4. Procedural Violations
Departments and colleges were not informed —leave alone consulted—about the proposed changes prior to the Academic Council meeting of December 24 in which they were passed. The Academic Council meeting was convened in the winter holidays and the effective notice given was of just three days, that is, on a Friday for a Monday meeting. A proposal of this magnitude was tabled and passed in a single meeting. Colleges, departments, faculties or individual teachers—other than those invited by and part of the VC’s team—were given no chance to respond to the single most important curriculum change of the past seventy years. Courses were designed in a huge hurry at the time of peak workload due to teaching, exams and other tasks. Adequate time was not given for vetting of courses by the statutory Committees of Courses.

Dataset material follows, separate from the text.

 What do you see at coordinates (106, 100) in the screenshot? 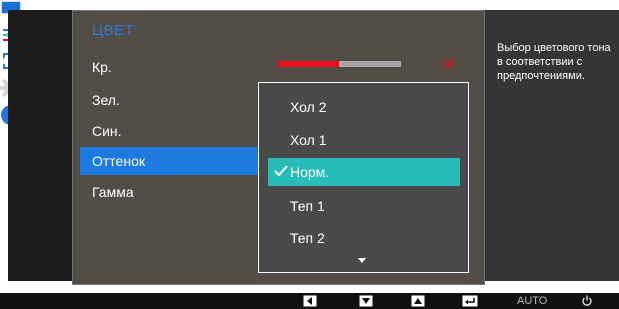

Why these Changes, and Why Now?
Why is a programme that is at odds with settled national policy like the 10+2+3 scheme—and which therefore amounts to a silent and un-mandated change of this policy—being promoted by those at the helm of higher education? It is this question and its possible answers that provide a clue to both the importance and misfortune of the Delhi University.
A change that impacts all Indian universities is being undertaken without any policy document and without inputs from parliamentarians, educationists and members of the  public.
Satish Deshpande is a Professor, Department of Sociology, Delhi University, and Apoorvanand is a Professor, Department of Hindi, Delhi University.